When she sauntered into the breakroom during my lunch, I smiled and went back to my smart phone. She sat at a table across the room and began twitching like a nervous bird. Her gigantic ostrich eyes panned the room, each time jerking back to a point at a purposely obtuse angle from me. I swept the phone's screen with my finger, turning a virtual page.
"Playing a game?" she asked. The sentence fragment crashed around the room like a tear gas canister.
"Oh, no," I countered, "I'm reading."
"What's it about?" she asked, her clipped words, like three errant sniper rounds, smacked into the back wall.
"Well, the Daily Beast has a panel of five authors discussing the new, posthumously published, novel of David Foster Wallace. He was a famous author who killed himself a few years ago. He wrote fascinating, densely detailed books that I have never actually been able to read." I had rambled on, without a breath, as if I was at a writers conference or in a bookshop coffee bar. Instead, I was sitting in an overly warm breakroom, deep in the aseptic bowels of a big box retail store, having lunch during my shift at a minimum wage subsistence job. The job allowed me to eat while going back to school for a certification.
With a creaking cartoon stretching sound, her neck pushed her tiny head toward the dirty panels of the dropped ceiling.

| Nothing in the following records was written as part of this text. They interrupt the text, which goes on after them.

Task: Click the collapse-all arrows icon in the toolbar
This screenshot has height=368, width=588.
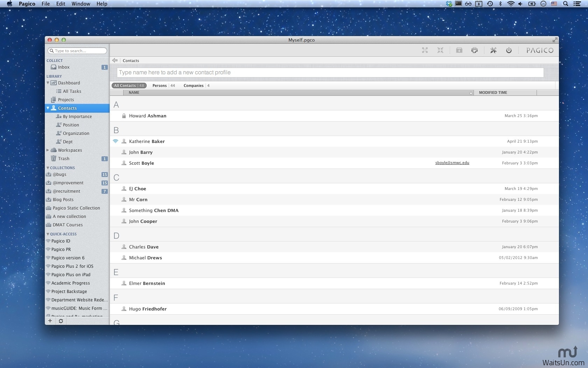Action: (440, 50)
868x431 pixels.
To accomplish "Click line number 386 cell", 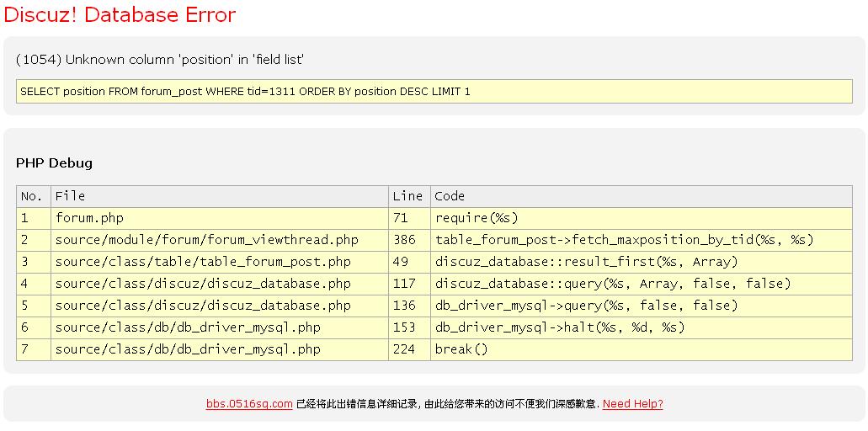I will point(404,240).
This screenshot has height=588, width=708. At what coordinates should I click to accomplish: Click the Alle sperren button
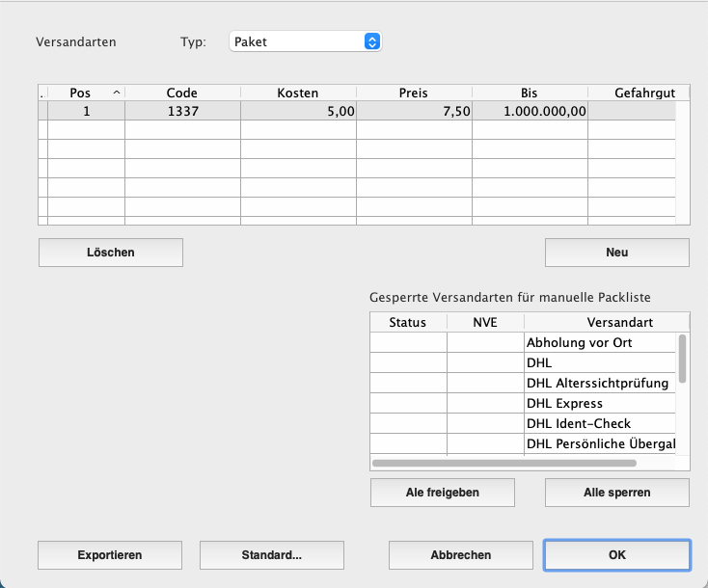point(616,493)
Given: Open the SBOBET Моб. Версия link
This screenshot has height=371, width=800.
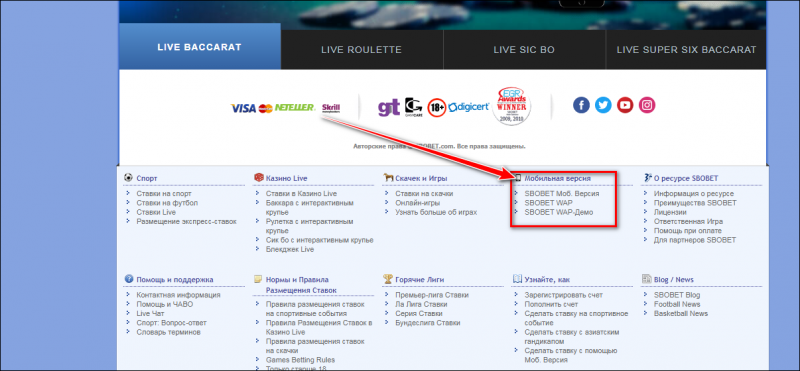Looking at the screenshot, I should [x=562, y=193].
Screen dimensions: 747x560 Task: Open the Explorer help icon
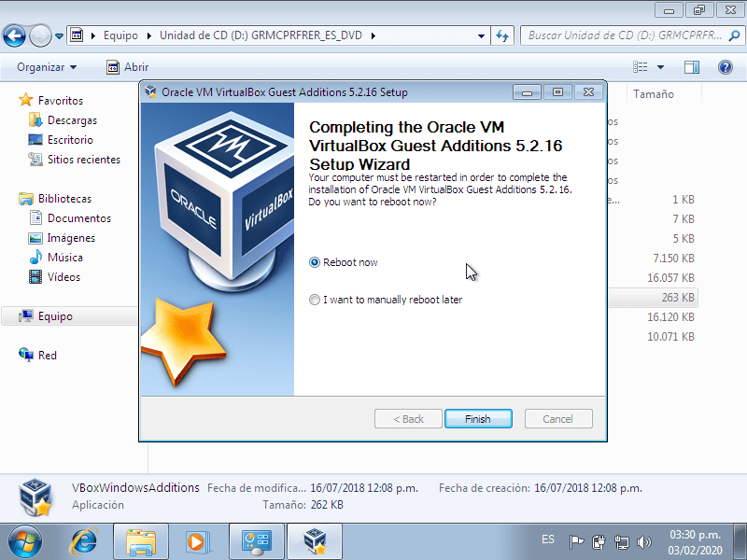[x=725, y=67]
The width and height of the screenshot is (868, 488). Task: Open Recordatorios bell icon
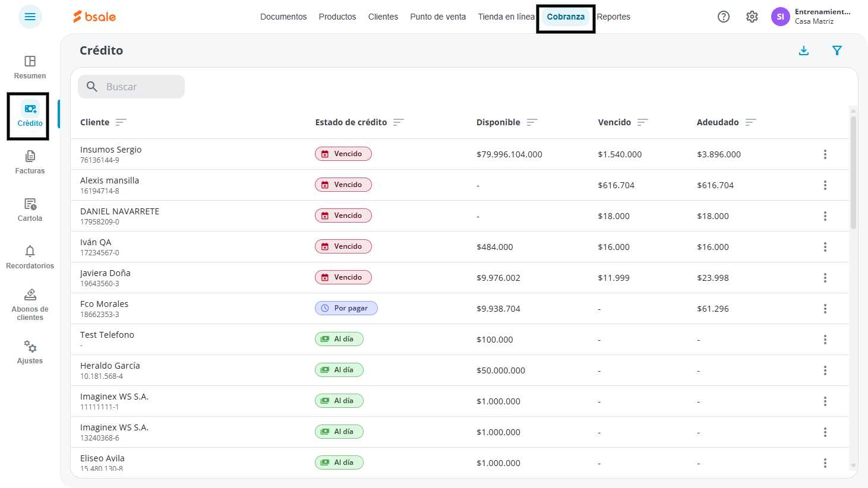point(30,251)
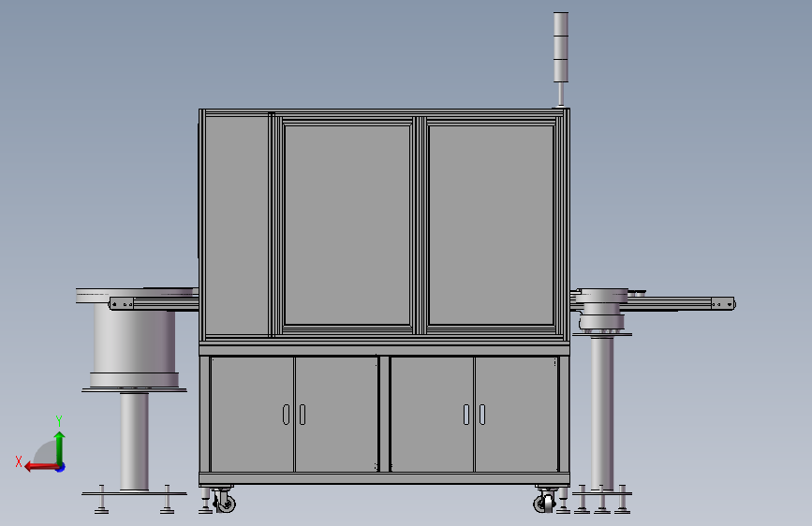Click the red X axis arrow of triad
The height and width of the screenshot is (526, 812).
tap(40, 467)
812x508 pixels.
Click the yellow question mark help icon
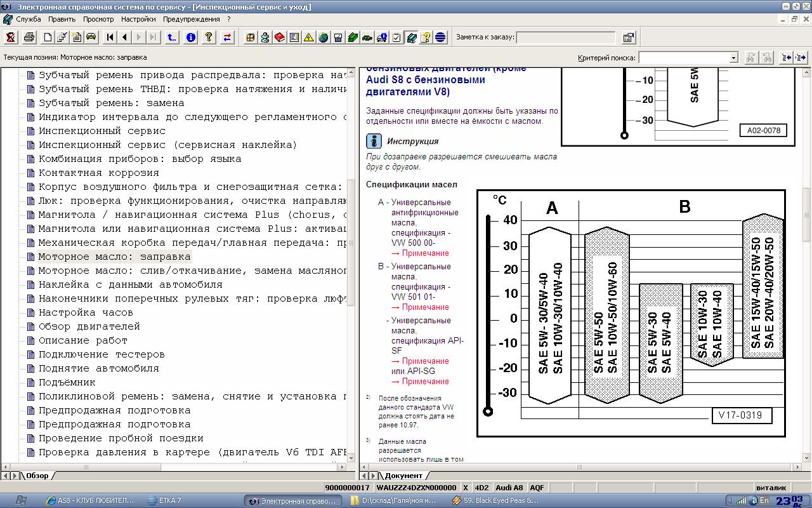click(208, 37)
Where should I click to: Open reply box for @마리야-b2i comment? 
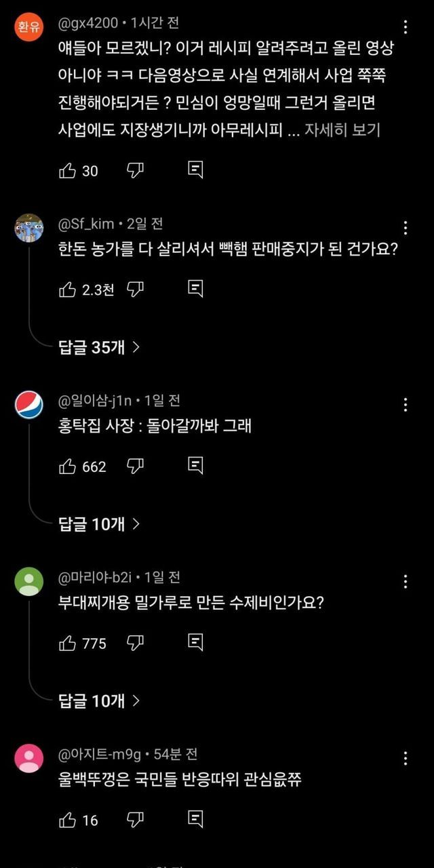coord(195,642)
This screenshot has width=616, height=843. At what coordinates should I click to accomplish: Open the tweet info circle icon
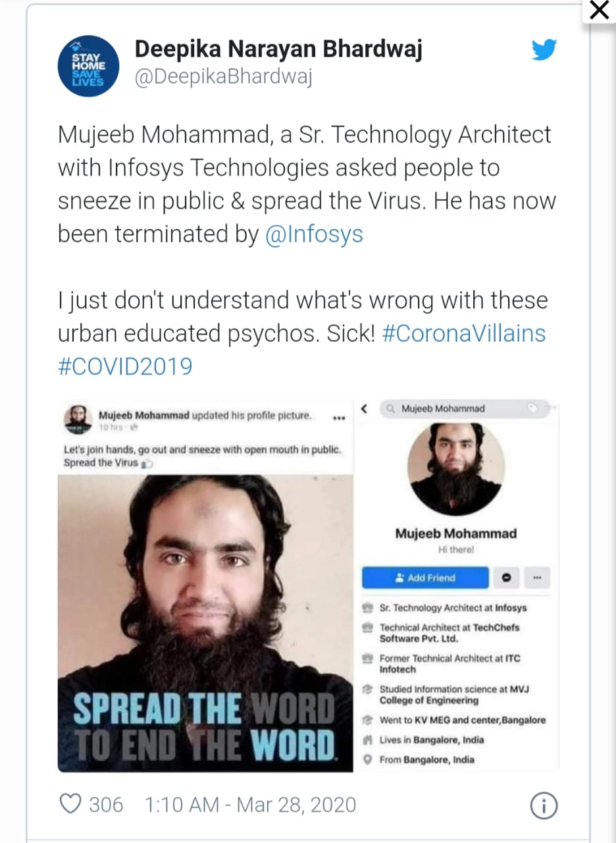point(544,805)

A curious rustling echoed off the institutional laminate walls as tiny feathers, like peach fuzz, sprang from behind her ears and at the neck of her sweater. With a disgusting smack, her upper lip slid down toward her chin to form a beak, and her cheeks sucked in around her teeth. The sinewy tendrils of her throat and neck twitched. I could hear individual tastebuds being peeled from the roof of her mouth in a dry swallow. Huge bird eyes, now free from the thick glasses, plinked sharply in the dead air, like ice cubes slowly dropped into a highball glass. Big pink eyelids closed, and then raised again. Suddenly a terrified ostrich, she just looked at me. Her beak swung nervously toward a noise in the hall, and abruptly snapped back to me and my phone. I went back to my reading. The sterile silence was only broken by the rustle of feathers and the scraping blink of those huge, dry eyes.
More noise crashed in from the hall as two women walked in. The feathers and the plinking eyes were drowned out by the swish-swish of polyester pants and the Swedish Nazi countenance returned. The ostrich was gone.
"How are you doing today?" she practically shouted at the two women who had entered the room. Like a roadside bomb, her loud question had destroyed the conversation the two ladies had been having and exposed the presence of my phone and me. We were round pegs that could not assimilate into her ostrich world. I swiped the screen and went back in my virtual coffee bar. The ladies decided they were on the precipice of intimate details they could no longer discuss. Thankfully, thankless jobs don't allow for long lunches and I escaped back to the serenity of the produce department.